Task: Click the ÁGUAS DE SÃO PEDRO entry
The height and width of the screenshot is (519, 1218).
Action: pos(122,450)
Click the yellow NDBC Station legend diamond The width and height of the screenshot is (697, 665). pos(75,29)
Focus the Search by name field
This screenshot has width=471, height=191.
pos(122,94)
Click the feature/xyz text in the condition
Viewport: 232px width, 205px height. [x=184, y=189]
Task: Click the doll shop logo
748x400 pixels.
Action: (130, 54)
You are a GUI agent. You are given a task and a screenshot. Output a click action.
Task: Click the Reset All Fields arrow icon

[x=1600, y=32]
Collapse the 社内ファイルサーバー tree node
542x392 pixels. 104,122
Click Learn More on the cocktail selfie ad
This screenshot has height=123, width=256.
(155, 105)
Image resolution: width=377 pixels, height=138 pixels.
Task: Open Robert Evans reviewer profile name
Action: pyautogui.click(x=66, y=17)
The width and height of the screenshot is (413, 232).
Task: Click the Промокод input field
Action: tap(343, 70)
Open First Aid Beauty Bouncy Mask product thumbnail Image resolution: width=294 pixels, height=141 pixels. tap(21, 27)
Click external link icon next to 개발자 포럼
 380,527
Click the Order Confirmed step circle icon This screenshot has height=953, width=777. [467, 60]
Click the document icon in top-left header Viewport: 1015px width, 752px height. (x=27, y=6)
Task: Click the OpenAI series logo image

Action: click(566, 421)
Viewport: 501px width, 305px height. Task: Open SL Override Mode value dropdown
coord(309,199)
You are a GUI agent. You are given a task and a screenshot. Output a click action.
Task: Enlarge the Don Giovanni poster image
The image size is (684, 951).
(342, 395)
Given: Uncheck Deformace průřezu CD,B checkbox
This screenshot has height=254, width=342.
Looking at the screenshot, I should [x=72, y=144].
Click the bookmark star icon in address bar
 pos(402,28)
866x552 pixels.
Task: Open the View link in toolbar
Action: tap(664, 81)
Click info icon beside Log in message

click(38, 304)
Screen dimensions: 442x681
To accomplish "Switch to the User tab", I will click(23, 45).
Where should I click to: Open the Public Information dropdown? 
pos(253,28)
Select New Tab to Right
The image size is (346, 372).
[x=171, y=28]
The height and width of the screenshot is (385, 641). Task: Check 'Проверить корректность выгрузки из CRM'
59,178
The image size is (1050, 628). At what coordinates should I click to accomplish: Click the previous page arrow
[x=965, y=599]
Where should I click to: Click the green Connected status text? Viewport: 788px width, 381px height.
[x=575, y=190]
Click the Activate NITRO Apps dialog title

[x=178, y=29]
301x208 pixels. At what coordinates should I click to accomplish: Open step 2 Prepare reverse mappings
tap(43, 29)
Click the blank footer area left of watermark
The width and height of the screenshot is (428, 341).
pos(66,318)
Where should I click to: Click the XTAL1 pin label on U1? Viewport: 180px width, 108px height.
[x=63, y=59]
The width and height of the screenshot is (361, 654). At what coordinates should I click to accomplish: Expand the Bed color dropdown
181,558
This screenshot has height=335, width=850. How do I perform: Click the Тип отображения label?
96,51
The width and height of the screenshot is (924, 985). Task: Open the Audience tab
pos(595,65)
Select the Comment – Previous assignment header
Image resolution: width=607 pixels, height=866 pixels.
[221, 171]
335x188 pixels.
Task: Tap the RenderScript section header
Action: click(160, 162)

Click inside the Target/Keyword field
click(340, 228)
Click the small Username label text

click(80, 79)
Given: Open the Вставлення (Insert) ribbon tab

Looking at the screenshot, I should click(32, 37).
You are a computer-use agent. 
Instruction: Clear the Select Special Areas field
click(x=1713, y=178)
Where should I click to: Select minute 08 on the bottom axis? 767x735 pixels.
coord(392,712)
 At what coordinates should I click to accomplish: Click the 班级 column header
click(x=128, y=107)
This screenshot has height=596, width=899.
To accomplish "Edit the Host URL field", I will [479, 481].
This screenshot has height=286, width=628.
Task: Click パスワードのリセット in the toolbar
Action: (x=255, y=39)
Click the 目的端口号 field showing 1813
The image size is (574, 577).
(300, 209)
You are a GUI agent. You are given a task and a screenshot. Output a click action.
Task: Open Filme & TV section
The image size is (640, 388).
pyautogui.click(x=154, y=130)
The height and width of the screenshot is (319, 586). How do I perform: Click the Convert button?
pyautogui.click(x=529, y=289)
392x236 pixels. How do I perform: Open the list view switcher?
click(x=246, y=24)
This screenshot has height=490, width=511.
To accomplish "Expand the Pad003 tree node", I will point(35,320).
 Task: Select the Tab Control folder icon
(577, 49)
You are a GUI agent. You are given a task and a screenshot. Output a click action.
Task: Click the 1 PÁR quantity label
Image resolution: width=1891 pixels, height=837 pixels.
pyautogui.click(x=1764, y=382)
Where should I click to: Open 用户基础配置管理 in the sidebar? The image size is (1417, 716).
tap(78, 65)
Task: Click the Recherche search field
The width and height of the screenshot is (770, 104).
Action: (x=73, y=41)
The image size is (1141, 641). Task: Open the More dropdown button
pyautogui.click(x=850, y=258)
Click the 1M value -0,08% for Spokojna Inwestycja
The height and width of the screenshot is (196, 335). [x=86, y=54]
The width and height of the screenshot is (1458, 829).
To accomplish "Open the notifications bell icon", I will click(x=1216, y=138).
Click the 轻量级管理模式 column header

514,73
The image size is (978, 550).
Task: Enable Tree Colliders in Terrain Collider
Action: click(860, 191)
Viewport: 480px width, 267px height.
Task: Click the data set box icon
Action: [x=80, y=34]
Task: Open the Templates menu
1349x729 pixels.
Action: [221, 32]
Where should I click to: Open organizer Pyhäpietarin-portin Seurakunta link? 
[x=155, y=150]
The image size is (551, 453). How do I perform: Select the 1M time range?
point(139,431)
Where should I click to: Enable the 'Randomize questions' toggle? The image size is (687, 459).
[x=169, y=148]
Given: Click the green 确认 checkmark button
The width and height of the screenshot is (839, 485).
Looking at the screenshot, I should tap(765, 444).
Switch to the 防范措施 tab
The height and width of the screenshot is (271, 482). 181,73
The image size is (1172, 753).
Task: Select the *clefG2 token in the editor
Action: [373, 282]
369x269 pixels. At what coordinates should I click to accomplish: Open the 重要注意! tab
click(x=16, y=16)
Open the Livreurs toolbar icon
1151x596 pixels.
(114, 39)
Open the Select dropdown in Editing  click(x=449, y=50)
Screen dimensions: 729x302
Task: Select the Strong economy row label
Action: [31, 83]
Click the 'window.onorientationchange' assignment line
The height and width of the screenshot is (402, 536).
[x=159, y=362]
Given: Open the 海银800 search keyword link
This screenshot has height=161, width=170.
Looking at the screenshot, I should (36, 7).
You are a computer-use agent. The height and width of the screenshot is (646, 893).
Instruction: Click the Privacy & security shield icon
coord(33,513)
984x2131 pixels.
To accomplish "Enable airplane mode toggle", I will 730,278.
* * * * * * *
> [What is expected]: Copy out the records above exactly and completely.

> [Task solution]:
Task: Click the ÁGUAS DE SÃO PEDRO entry
The height and width of the screenshot is (519, 1218).
Action: pos(122,450)
Click the yellow NDBC Station legend diamond The width and height of the screenshot is (697, 665). pos(75,29)
Focus the Search by name field
This screenshot has width=471, height=191.
pos(122,94)
Click the feature/xyz text in the condition
Viewport: 232px width, 205px height. [x=184, y=189]
Task: Click the doll shop logo
748x400 pixels.
Action: (130, 54)
You are a GUI agent. You are given a task and a screenshot. Output a click action.
Task: Click the Reset All Fields arrow icon

[x=1600, y=32]
Collapse the 社内ファイルサーバー tree node
542x392 pixels. 104,122
Click Learn More on the cocktail selfie ad
This screenshot has height=123, width=256.
(155, 105)
Image resolution: width=377 pixels, height=138 pixels.
Task: Open Robert Evans reviewer profile name
Action: pyautogui.click(x=66, y=17)
The width and height of the screenshot is (413, 232).
Task: Click the Промокод input field
Action: tap(343, 70)
Open First Aid Beauty Bouncy Mask product thumbnail Image resolution: width=294 pixels, height=141 pixels. tap(21, 27)
Click external link icon next to 개발자 포럼
 380,527
Click the Order Confirmed step circle icon This screenshot has height=953, width=777. [467, 60]
Click the document icon in top-left header Viewport: 1015px width, 752px height. (x=27, y=6)
Task: Click the OpenAI series logo image

Action: click(566, 421)
Viewport: 501px width, 305px height. Task: Open SL Override Mode value dropdown
coord(309,199)
You are a GUI agent. You are given a task and a screenshot. Output a click action.
Task: Enlarge the Don Giovanni poster image
The image size is (684, 951).
(342, 395)
Given: Uncheck Deformace průřezu CD,B checkbox
This screenshot has height=254, width=342.
Looking at the screenshot, I should [x=72, y=144].
Click the bookmark star icon in address bar
 pos(402,28)
866x552 pixels.
Task: Open the View link in toolbar
Action: tap(664, 81)
Click info icon beside Log in message

click(38, 304)
Screen dimensions: 442x681
To accomplish "Switch to the User tab", I will click(23, 45).
Where should I click to: Open the Public Information dropdown? 
pos(253,28)
Select New Tab to Right
The image size is (346, 372).
[x=171, y=28]
The height and width of the screenshot is (385, 641). Task: Check 'Проверить корректность выгрузки из CRM'
59,178
The image size is (1050, 628). At what coordinates should I click to accomplish: Click the previous page arrow
[x=965, y=599]
Where should I click to: Click the green Connected status text? Viewport: 788px width, 381px height.
[x=575, y=190]
Click the Activate NITRO Apps dialog title

[x=178, y=29]
301x208 pixels. At what coordinates should I click to accomplish: Open step 2 Prepare reverse mappings
tap(43, 29)
Click the blank footer area left of watermark
The width and height of the screenshot is (428, 341).
pos(66,318)
Where should I click to: Click the XTAL1 pin label on U1? Viewport: 180px width, 108px height.
[x=63, y=59]
The width and height of the screenshot is (361, 654). At what coordinates should I click to accomplish: Expand the Bed color dropdown
181,558
This screenshot has height=335, width=850. How do I perform: Click the Тип отображения label?
96,51
The width and height of the screenshot is (924, 985). Task: Open the Audience tab
pos(595,65)
Select the Comment – Previous assignment header
Image resolution: width=607 pixels, height=866 pixels.
[221, 171]
335x188 pixels.
Task: Tap the RenderScript section header
Action: click(160, 162)

Click inside the Target/Keyword field
click(340, 228)
Click the small Username label text

click(80, 79)
Given: Open the Вставлення (Insert) ribbon tab

Looking at the screenshot, I should click(32, 37).
You are a computer-use agent. 
Instruction: Clear the Select Special Areas field
click(x=1713, y=178)
Where should I click to: Select minute 08 on the bottom axis? 767x735 pixels.
coord(392,712)
 At what coordinates should I click to accomplish: Click the 班级 column header
click(x=128, y=107)
This screenshot has height=596, width=899.
To accomplish "Edit the Host URL field", I will [479, 481].
This screenshot has height=286, width=628.
Task: Click パスワードのリセット in the toolbar
Action: (x=255, y=39)
Click the 目的端口号 field showing 1813
The image size is (574, 577).
(300, 209)
You are a GUI agent. You are given a task and a screenshot. Output a click action.
Task: Open Filme & TV section
The image size is (640, 388).
pyautogui.click(x=154, y=130)
The height and width of the screenshot is (319, 586). How do I perform: Click the Convert button?
pyautogui.click(x=529, y=289)
392x236 pixels. How do I perform: Open the list view switcher?
click(x=246, y=24)
This screenshot has height=490, width=511.
To accomplish "Expand the Pad003 tree node", I will point(35,320).
 Task: Select the Tab Control folder icon
(577, 49)
You are a GUI agent. You are given a task and a screenshot. Output a click action.
Task: Click the 1 PÁR quantity label
Image resolution: width=1891 pixels, height=837 pixels.
pyautogui.click(x=1764, y=382)
Where should I click to: Open 用户基础配置管理 in the sidebar? The image size is (1417, 716).
tap(78, 65)
Task: Click the Recherche search field
The width and height of the screenshot is (770, 104).
Action: (x=73, y=41)
The image size is (1141, 641). Task: Open the More dropdown button
pyautogui.click(x=850, y=258)
Click the 1M value -0,08% for Spokojna Inwestycja
The height and width of the screenshot is (196, 335). [x=86, y=54]
The width and height of the screenshot is (1458, 829).
To accomplish "Open the notifications bell icon", I will click(x=1216, y=138).
Click the 轻量级管理模式 column header

514,73
The image size is (978, 550).
Task: Enable Tree Colliders in Terrain Collider
Action: click(860, 191)
Viewport: 480px width, 267px height.
Task: Click the data set box icon
Action: [x=80, y=34]
Task: Open the Templates menu
1349x729 pixels.
Action: [221, 32]
Where should I click to: Open organizer Pyhäpietarin-portin Seurakunta link? 
[x=155, y=150]
The image size is (551, 453). How do I perform: Select the 1M time range?
point(139,431)
Where should I click to: Enable the 'Randomize questions' toggle? The image size is (687, 459).
[x=169, y=148]
Given: Click the green 确认 checkmark button
The width and height of the screenshot is (839, 485).
Looking at the screenshot, I should tap(765, 444).
Switch to the 防范措施 tab
The height and width of the screenshot is (271, 482). 181,73
The image size is (1172, 753).
Task: Select the *clefG2 token in the editor
Action: [373, 282]
369x269 pixels. At what coordinates should I click to accomplish: Open the 重要注意! tab
click(x=16, y=16)
Open the Livreurs toolbar icon
1151x596 pixels.
(114, 39)
Open the Select dropdown in Editing  click(x=449, y=50)
Screen dimensions: 729x302
Task: Select the Strong economy row label
Action: [31, 83]
Click the 'window.onorientationchange' assignment line
The height and width of the screenshot is (402, 536).
[x=159, y=362]
Given: Open the 海银800 search keyword link
This screenshot has height=161, width=170.
Looking at the screenshot, I should (36, 7).
You are a computer-use agent. The height and width of the screenshot is (646, 893).
Instruction: Click the Privacy & security shield icon
coord(33,513)
984x2131 pixels.
To accomplish "Enable airplane mode toggle", I will 730,278.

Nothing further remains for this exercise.